To further honor its legacy – seeded by conductor Walter Damrosch and its principal benefactor, industrialist Andrew Carnegie – the gala was held 125 years to the day that the hall opened in 1891, which entailed a five-day festival starring Pyotr Ilyich Tchaikovsky. The Russian composer had conducted proprietary works between the New York première of Hector Berlioz's Te Deum.
The gala concert kicked-off with The Star-Spangled Banner, percussion and brass students from the Frank Sinatra School of the Arts lining the aisles, snare drums and trombones poised. One of the hall’s most notable, former residents, John Philip Sousa, would've been proud.
The city's historic chorus, Oratorio Society of New York under music director Kent Tritle, flanked by the Orchestra of St Luke's under principal conductor Pablo Heras-Casado, began music-making with Handel's coronation anthem Zadok the Priest.
Richard Gere – a genial, affable host in dry humor, good spirit and laid-back ease – recounted the hall's history and future while citing classical music heavyweights who had appeared on the stage such as Maria Callas, Ezio Pinza, Enrico Caruso and Leonard Bernstein. While Gere narrated milestones, a tasteful multimedia presentation flickered stage walls, comprised of archival images from the hall's Rose Museum of headshots, programs, ticket stubs and performance captures. Highlights included great debuts such as Antonín Dvořák's Ninth Symphony in 1893 and Gustav Mahler's “Resurrection” Symphony in 1908, as well as the American debuts of Arthur Rubinstein in 1906, Jascha Heifetz in 1917, Igor Stravinsky in 1925, Vladimir Horowitz in 1928 (with Sir Thomas Beecham) and Mstislav Rostropovich in 1956, among others.

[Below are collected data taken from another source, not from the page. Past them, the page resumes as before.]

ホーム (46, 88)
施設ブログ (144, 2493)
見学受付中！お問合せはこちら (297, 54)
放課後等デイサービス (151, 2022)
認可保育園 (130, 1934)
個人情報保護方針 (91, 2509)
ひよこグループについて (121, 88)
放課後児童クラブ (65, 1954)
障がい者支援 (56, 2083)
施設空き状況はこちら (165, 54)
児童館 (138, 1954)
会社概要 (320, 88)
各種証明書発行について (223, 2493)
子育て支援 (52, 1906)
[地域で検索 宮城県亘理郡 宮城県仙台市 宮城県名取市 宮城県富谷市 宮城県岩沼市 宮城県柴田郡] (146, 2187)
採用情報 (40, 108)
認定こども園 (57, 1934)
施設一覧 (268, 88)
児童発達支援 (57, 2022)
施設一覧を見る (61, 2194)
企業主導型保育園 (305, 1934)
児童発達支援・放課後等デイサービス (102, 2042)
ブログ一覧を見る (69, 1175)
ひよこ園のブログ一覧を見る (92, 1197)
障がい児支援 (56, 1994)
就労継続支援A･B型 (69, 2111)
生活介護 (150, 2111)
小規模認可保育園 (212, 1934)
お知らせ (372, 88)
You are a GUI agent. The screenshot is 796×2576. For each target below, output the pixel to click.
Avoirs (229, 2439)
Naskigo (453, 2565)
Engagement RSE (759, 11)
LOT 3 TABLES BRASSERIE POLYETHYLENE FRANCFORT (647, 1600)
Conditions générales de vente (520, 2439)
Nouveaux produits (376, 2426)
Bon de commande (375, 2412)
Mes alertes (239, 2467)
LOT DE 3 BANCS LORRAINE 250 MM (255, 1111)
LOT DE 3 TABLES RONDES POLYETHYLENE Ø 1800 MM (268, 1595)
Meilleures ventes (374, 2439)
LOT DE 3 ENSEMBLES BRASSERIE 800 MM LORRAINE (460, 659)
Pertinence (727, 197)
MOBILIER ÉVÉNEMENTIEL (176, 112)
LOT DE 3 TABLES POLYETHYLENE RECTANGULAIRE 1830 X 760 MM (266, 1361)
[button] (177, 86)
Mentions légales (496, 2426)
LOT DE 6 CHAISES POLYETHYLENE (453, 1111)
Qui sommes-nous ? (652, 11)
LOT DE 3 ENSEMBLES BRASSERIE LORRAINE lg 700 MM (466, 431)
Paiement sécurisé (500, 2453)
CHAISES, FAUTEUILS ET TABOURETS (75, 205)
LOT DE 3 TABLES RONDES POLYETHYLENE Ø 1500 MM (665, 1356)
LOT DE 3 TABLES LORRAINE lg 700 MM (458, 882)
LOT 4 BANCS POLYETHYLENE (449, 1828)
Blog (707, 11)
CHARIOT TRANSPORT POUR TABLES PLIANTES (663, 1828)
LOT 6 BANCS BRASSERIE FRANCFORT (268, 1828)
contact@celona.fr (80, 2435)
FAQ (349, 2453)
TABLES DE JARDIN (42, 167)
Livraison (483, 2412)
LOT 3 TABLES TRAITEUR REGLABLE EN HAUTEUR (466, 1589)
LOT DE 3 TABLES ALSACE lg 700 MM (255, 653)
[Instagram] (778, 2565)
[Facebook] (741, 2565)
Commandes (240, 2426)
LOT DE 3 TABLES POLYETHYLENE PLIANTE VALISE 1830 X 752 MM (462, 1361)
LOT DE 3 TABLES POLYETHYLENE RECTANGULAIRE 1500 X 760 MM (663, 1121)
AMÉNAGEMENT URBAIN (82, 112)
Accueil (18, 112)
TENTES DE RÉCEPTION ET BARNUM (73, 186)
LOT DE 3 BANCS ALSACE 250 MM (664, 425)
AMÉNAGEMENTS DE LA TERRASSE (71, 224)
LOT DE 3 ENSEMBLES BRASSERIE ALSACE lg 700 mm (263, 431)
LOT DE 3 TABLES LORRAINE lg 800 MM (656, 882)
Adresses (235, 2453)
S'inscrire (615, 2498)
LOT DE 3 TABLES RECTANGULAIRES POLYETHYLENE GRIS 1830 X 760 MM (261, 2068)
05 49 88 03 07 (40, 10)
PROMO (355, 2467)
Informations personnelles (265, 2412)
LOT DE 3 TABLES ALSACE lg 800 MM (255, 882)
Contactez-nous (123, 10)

Despite its monolithic heft on the corner of 57th Street and Seventh Avenue, the hall’s future was threatened mid-century, cited as too expensive to maintain. With certain demolition looming, violinist Isaac Stern rallied NYC’s mayor to purchase the hall in the mid-sixties under municipal auspices. Having been tutored under Stern at alternating points during illustrious careers, Emanuel Ax, Yo-Yo Ma and Perlman took to the stage for the reflective Andante con molto tranquillo from Mendelssohn's Piano Trio no. 1 in D minor.